# [AVAILABLE RECORDS]
━━━━━━━━━━

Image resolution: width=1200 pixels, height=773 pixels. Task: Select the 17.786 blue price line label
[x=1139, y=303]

━━━━━━━━━━

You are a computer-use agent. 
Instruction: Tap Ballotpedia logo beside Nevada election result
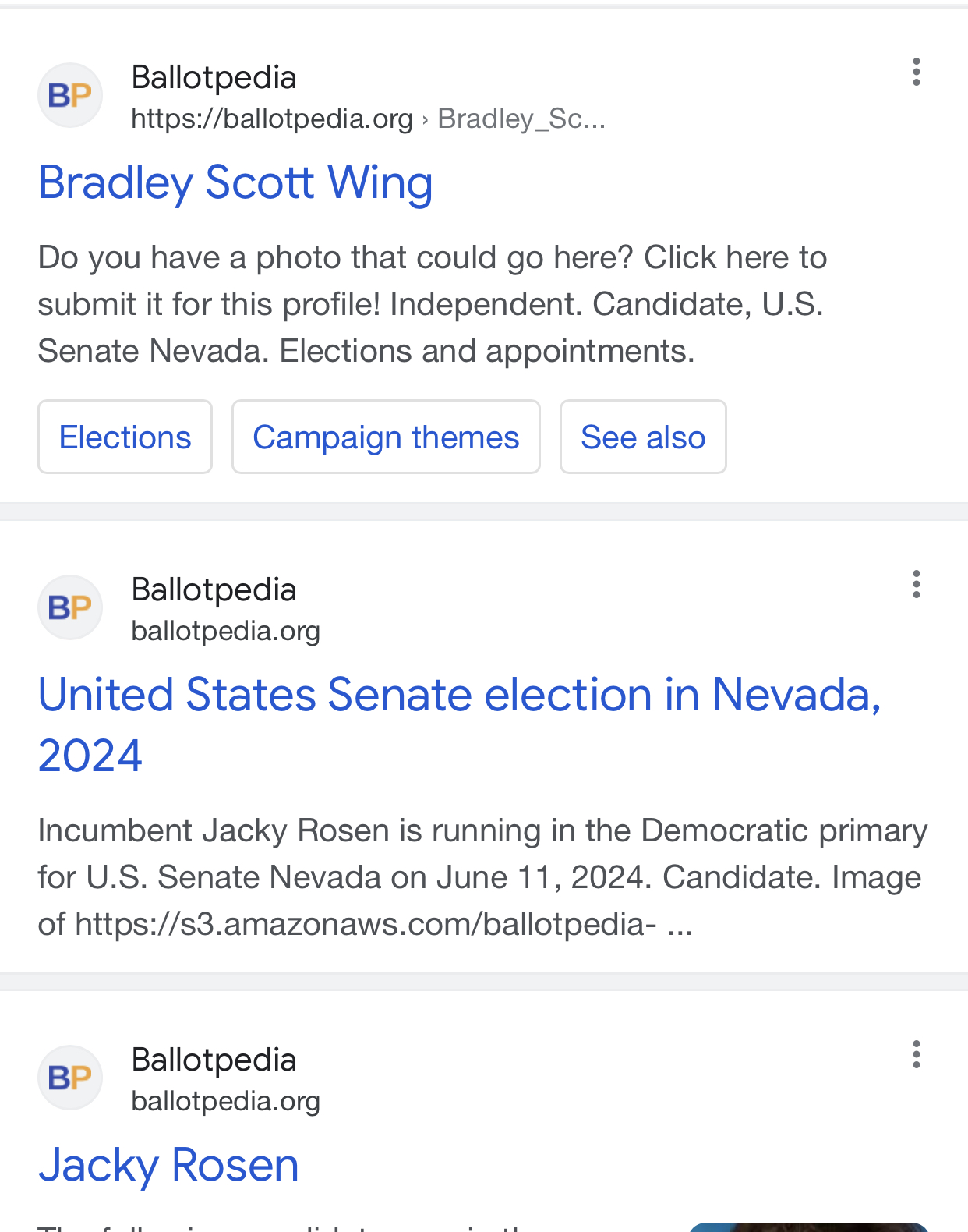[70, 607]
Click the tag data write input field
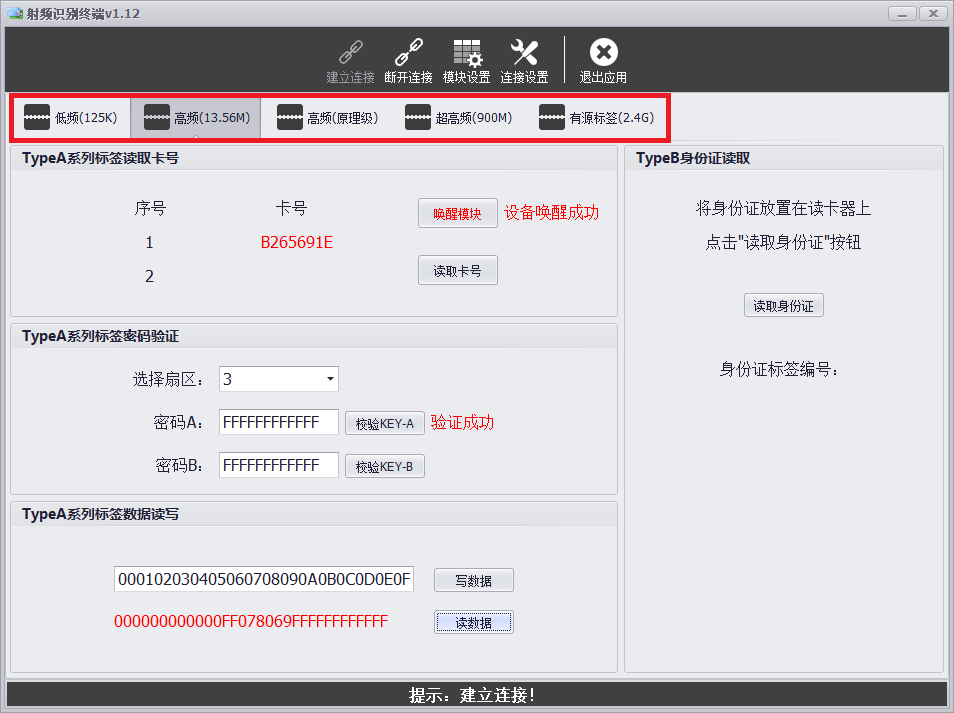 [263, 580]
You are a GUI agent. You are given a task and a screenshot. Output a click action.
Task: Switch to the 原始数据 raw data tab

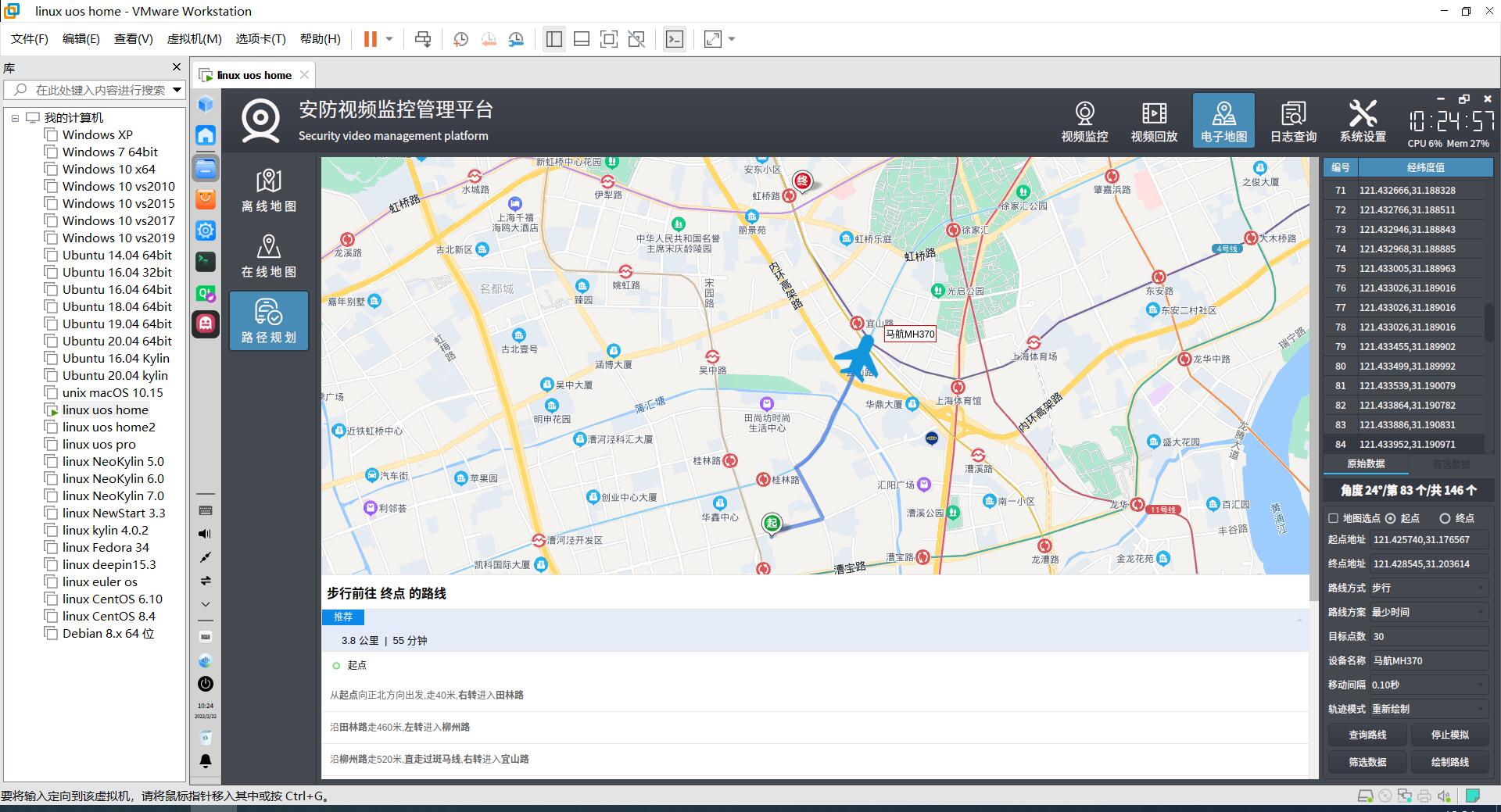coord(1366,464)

━━━━━━━━━━

# [THE PROBLEM]
Going through the records above, state how many lines carry "agent", with no other text.

# [RESPONSE]
2